Zoya joins Tiger and his pack of RAW agents soon and proposes that the two agencies work together since their mission is the same. Overlooking their religious and patriotic differences, the two teams work in tandem and accomplish their mission. At the end of the film, as a bus full of RAW and ISI agents speeds off, the Indian and Pakistani flags adorn each side as a mark of their combined victory.

But as soon as their mission is accomplished, Tiger and Zoya go back to stealth mode. While they'll be ready to serve their nations as and when required, they can't get themselves to trust their respective agencies. Again, the lack of trust doesn't lie in the ‘enemy’ country, but in those of their own nation who cater to hate and suspicion.

Tiger 3 – for Pakistan

Tiger 3 not only shifts the action to Pakistan, but also tightens its feminist grip on the franchise. Zoya's backstory is explored right at the start. In many ways, it's a story of her patriotism – how she becomes an ISI agent, how she stays true to her nation and goes against her mentor's ill motive, and how she eventually proves herself as a true patriot instead of a spy gone rogue.

Katrina isn't the only Pakistani woman with a voice. Shaheen (Ridhi Dogra), a pregnant spy, pushes her husband and superior Aatish (Emraan Hashmi) to allow her to go on a life-threatening mission. And then there is the Pakistani Prime Minister Nasreen Irani (Simran) who is determined to propagate peace and extend an olive branch to India despite the historical fault lines and the military's iron grip. She even offers to surrender herself to the military if it saves the life of the RAW agents risking their lives to save her.

#### [TASKS TO PERFORM]
- 1) Decide whether each statement agrees with the article on the Tiger films, answering yes or no and quoting the deciding words: (a) Zoya suggests that the two agencies join forces. (b) Once their mission is done, Tiger and Zoya trust their respective agencies. (c) Aatish is Shaheen's husband.
- 2) Retype the article on the Tiger films from "Tiger 3 – for" up to and including "spy gone rogue.".
The data that comes next is drawn from a different source than the article on the Tiger films.

#### [AVAILABLE DATA]

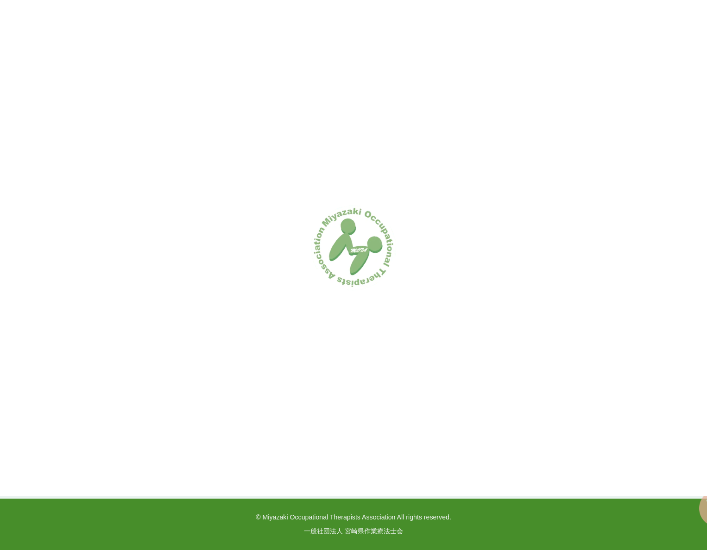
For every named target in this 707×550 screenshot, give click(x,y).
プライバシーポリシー (472, 454)
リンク (534, 454)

#### [ANSWERS FOR THE EXERCISE]
- 1)
(a) Yes: "proposes that the two agencies work together since their mission is the same"
(b) No: "they can't get themselves to trust their respective agencies"
(c) Yes: "pushes her husband and superior Aatish"

- 2)
Tiger 3 – for Pakistan

Tiger 3 not only shifts the action to Pakistan, but also tightens its feminist grip on the franchise. Zoya's backstory is explored right at the start. In many ways, it's a story of her patriotism – how she becomes an ISI agent, how she stays true to her nation and goes against her mentor's ill motive, and how she eventually proves herself as a true patriot instead of a spy gone rogue.